Paul Rudd, reprising his role as comedic ex-con Scott Lang, wanted the next one Ant man to undergo a third film reinvention like Taika Waititi’s Thor: Ragnarokwho broke down Chris Hemsworth’s Asgardian God of Thunder before building him back up as a “recreate” of the character he had bored out playing.
“[We said] if we ever do any of these things again – which we didn’t know at the time whether or not we would do it – it would be nice to make a big move,” Rudd said. “I always thought that was one of the fun things Ragnarok. It was the third Thor movie, and it was completely different from the other two.
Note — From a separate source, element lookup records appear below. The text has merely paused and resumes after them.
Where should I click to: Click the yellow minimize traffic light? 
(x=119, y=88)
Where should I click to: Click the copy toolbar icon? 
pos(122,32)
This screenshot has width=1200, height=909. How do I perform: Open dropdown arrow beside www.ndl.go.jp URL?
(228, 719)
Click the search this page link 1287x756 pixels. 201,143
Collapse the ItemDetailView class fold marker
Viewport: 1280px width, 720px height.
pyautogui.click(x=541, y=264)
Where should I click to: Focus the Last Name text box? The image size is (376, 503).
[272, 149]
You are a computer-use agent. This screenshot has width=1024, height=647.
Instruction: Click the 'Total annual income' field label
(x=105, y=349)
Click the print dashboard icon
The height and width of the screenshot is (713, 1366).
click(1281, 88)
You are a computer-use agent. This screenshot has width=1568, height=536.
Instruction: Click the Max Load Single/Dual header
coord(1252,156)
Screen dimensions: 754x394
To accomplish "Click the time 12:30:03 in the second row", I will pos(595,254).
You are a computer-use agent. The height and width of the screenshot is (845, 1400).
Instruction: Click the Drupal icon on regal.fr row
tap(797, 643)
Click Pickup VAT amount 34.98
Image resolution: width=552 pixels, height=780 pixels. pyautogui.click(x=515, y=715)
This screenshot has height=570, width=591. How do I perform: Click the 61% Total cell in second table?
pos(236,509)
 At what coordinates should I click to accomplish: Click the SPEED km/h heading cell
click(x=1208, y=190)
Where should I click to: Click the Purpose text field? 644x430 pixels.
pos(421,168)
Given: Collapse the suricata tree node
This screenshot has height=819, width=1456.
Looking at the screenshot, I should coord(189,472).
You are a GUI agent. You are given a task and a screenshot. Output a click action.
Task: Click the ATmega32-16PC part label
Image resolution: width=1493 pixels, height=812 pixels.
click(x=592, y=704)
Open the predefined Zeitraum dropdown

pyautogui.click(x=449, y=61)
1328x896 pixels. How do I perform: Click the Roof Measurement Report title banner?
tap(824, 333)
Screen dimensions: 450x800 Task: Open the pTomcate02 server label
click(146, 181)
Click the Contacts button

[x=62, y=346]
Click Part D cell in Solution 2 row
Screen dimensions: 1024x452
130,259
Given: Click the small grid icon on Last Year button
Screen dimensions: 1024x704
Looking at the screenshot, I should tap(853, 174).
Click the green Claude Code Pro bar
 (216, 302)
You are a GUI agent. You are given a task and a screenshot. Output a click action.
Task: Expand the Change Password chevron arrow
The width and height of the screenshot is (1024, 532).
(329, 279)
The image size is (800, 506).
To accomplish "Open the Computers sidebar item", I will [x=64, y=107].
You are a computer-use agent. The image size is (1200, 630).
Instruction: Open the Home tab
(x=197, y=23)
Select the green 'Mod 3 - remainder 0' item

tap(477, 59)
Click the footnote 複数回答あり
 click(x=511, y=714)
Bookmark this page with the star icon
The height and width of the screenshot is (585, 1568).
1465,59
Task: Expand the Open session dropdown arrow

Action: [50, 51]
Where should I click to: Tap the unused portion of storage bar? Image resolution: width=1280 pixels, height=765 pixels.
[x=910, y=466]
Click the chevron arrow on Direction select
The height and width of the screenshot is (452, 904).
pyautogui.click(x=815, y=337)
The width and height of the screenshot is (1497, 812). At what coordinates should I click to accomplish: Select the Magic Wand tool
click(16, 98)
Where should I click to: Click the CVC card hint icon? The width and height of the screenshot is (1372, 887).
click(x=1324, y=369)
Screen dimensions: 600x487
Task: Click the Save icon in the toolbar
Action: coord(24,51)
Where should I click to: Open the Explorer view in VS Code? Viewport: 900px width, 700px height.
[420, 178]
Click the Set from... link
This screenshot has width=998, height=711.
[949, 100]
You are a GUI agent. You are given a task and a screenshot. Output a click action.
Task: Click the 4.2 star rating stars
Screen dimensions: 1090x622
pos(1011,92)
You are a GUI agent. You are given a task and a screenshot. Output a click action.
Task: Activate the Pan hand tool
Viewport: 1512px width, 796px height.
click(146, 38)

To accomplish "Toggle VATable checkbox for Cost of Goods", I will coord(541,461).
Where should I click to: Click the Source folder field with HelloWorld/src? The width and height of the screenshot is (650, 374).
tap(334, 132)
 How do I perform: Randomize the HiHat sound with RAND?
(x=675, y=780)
And that was kind of one of his strengths. And I was excited, just like Peyton and [producer] Stephen [Broussard] also with the idea of trying to make a bigger hit with a third.”
Like Ragnaroka drastically different interpretation than that of 2011 Thor and that of 2013 Thor: The Dark Worldsays Rudd Quantumania may be unrecognizable to audiences expecting yet another scaled-down adventure with little impact on the universe as a whole. In a post-Avengers: endgame world – where Scott’s daughter, Cassie (now played by Kathryn Newton), was five years old in a literal blink of an eye for Scott – it made sense to Ant man in a dark direction.
“I think we wanted to make a big old movie, and we wanted it to be visually striking and a huge story and a really serious villain,” Rudd said. “And we wanted people to get overwhelmed and walk out of there and say, ‘Wow, I can’t believe that’s a Ant man movie.’ That was a goal. And I also think with everything Scott has been through, everything audiences have seen these characters go through so far, it asked for something of this magnitude. I think that was the right way to go.”
Quantumania acts as a sort of prequel to it Avengers: The Kang Dynasty (dated May 2, 2025) and Avengers: Secret Wars (May 1, 2026), who will assemble a new team of Earth’s mightiest heroes against the time lord Kang.
With Paul Rudd, Evangeline Lilly, Michael Douglas, Michelle Pfeiffer, Kathryn Newton, Bill Murray and Jonathan Major, Marvel Studios’ Ant-Man and the Wasp: Quantumania is in cinemas from February 17.